Hi itlarson,
Your friend has a Dell Inspiron 8209, whose specs are: Intel Pentium 4-M 1.6 GHz, 128 Mb to 1 gb RAM, and perhaps only a 20 gb harddrive. That it runs xbuntu at all suggest that RAM has been upgraded to at least 512 Mb. When Ubuntu talks about Long Term Support, it means the ability to upgrade to "the latest and greatest applications that the open source world has to offer" for about three years without having to install a new kernel by downloading and installing an entirely new version of Ubuntu. Each ubuntu installation eats up about 5 gbs of your harddrive, more if you install applications which aren't already included.
LTS has a price: the newest and greatest versions of applications almost always take up more space than the version they replaced. Ubuntu has moved on to glib 3, so even though your friend can barely run the current Ubuntu LTS, chances are his computer won't run the next LTS.
In this context, there are many LTS Puppies, because their design is different from "the big boys." Although they can be run as "Full Installs," they are designed as Frugal Installs, usually run with a "SaveFile" to preserve settings and added applications. As a Frugal Install Puppies use only about 500 mgs of harddrive, excluding a SaveFile which can run from as little as 32 mbs to 3 gbs or more. But usually between 512 Mb to 1 Gb. In addition to installing applications, Puppies can uses SFSes: entire applications you can load-on-the-fly and unload when not needed. SFSes have several advantages, not the least of which is that you can try the "latest and greatest version" of an application without wrecking your system if it doesn't work. And Puppy has a couple of applications for converting the "latest and greatest version" published as a pet into an SFS.

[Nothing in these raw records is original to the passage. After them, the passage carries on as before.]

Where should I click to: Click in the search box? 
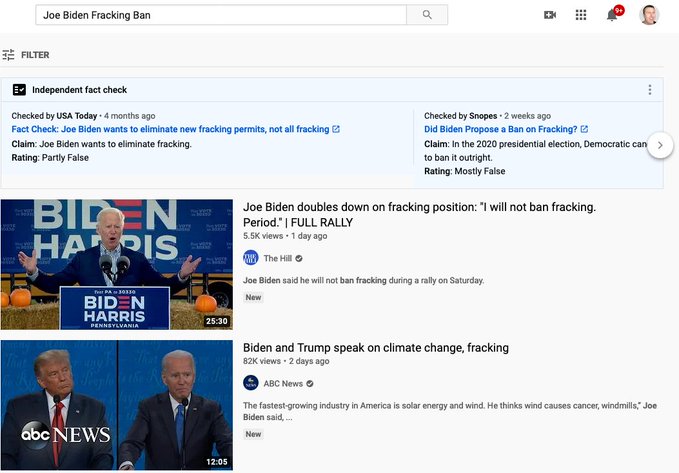[x=220, y=15]
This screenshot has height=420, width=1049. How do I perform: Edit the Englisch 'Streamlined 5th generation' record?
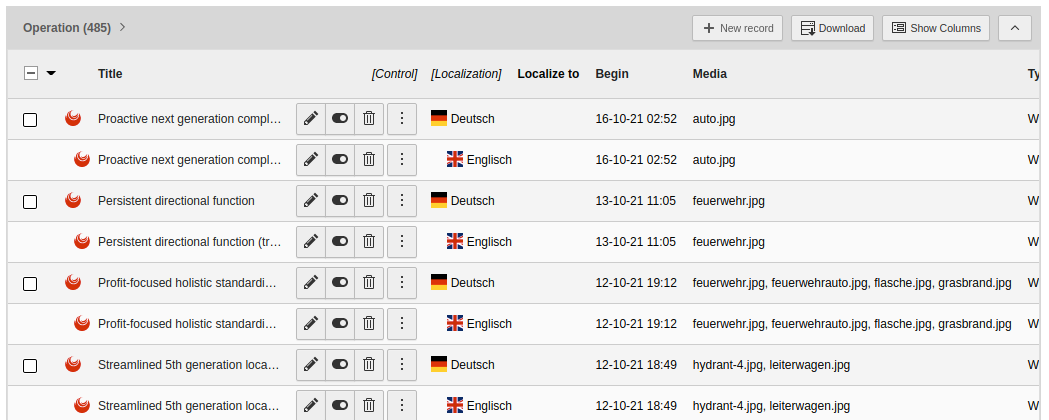[310, 405]
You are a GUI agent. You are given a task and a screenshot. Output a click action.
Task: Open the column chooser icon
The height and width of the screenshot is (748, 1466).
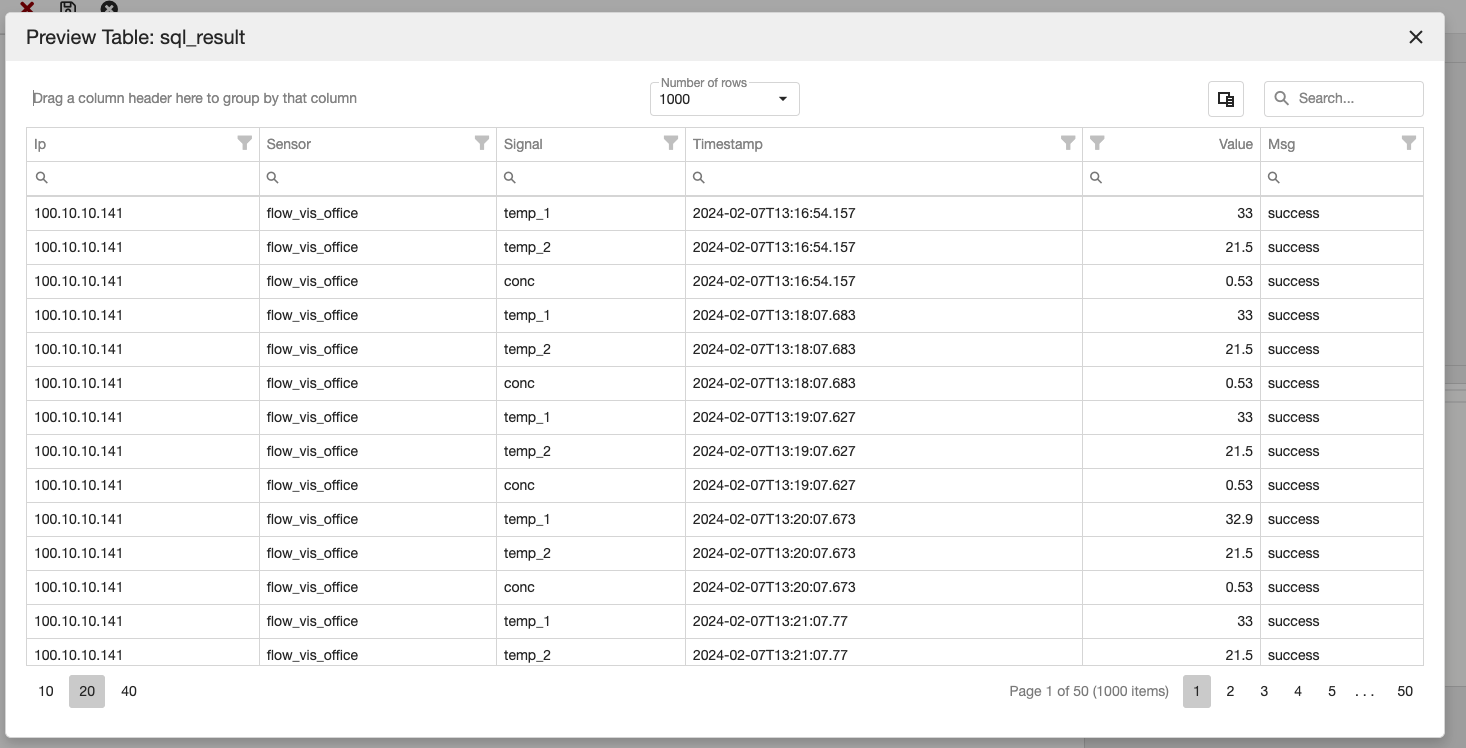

Although I don't mean to discourage devs who have fun developing pets of the newest and latest versions, with one exception most applications developed years ago can accomplish the same things as the newest and greatest versions of that software recently developed. Upgrades have to do with "bells and whistles" or being able to run under the newest kernels which your friends hardware may not support. The exception is Internet browsers and their associated software to view video. These are constantly being upgraded to deal with security issues. With that exception, all Puppies are LTS: As most malware is developed for "windows," you can safely use a Puppy until it your browser-flash-html5 no longer permits you to view videos. Then you can try the latest browser --in the form of or converted to an SFS. And if that doesn't work, well its time to look for a new Puppy.

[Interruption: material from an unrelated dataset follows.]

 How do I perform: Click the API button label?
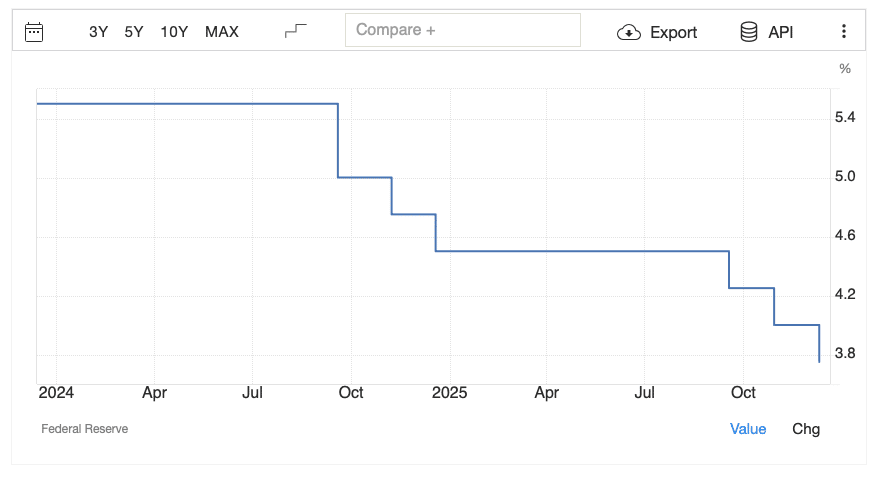point(780,32)
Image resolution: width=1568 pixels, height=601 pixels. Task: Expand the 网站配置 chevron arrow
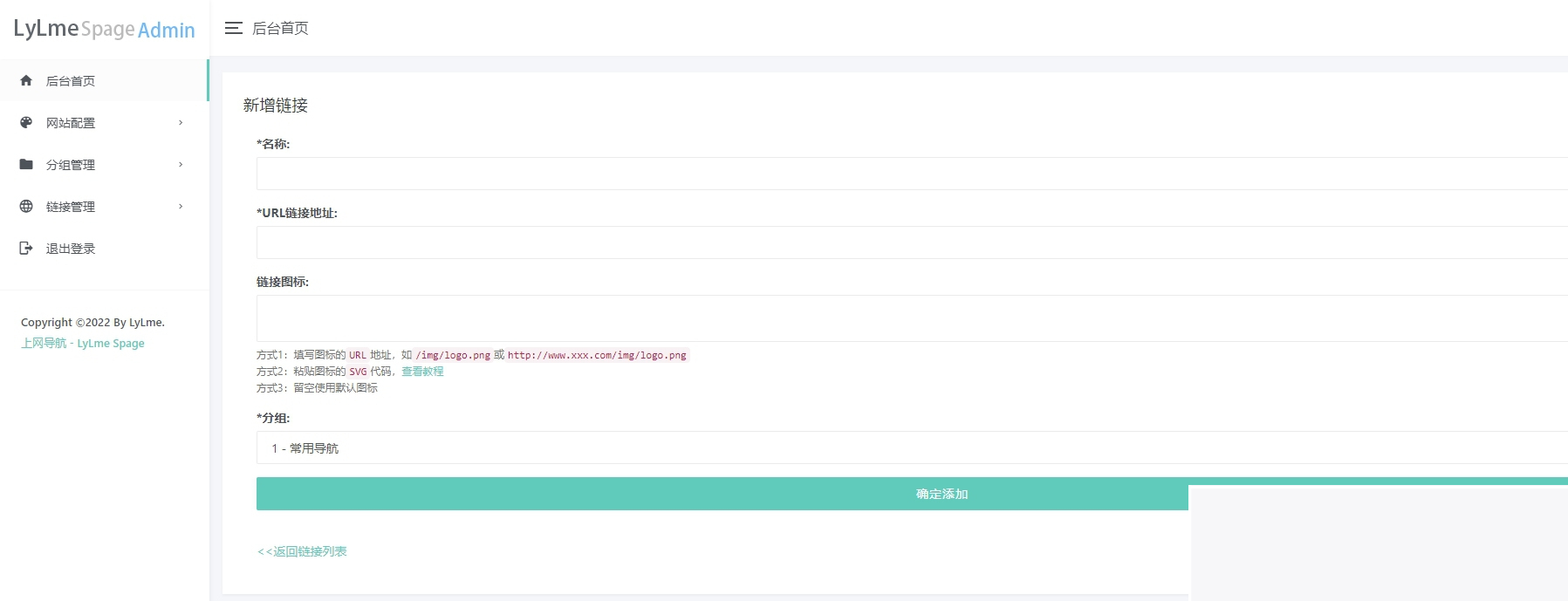[x=181, y=123]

Some versions of Puppy have proven to be LTS just because they were that good. Three years ago ttuuxxx published Classic Pup 2.14 and it's still going strong. And many of us, myself included, still use as our everyday work-horse playdaz Lupu 528, based on ubuntu Lucid thru onerick. Because Barry K still favors building Puppies from Ubuntu binaries --is even considering ending our "home-grown" wary as his base-- I'd recommend any of the several versions of puppy precise currently available. See my post about mixing and matching pups and pets,
http://murga-linux.com/puppy/viewtopic. ... 436#680436. My best guess is that a couple of years from now, when ubuntu starts the alphabet anew with a bloated operating system, some Puppy dev will use ubuntu binaries to create a pup which, in addition to the pets and sfses compiled under that pup, will also be able to use most of the applications developed for precise.
And your friend will have an easy Upgrade: simply download the new pup-ISO, unpack it into a directory, add it to Grub4dos's Menu.lst, try it out, and if it runs load his favorite precise-sfses and be back in business.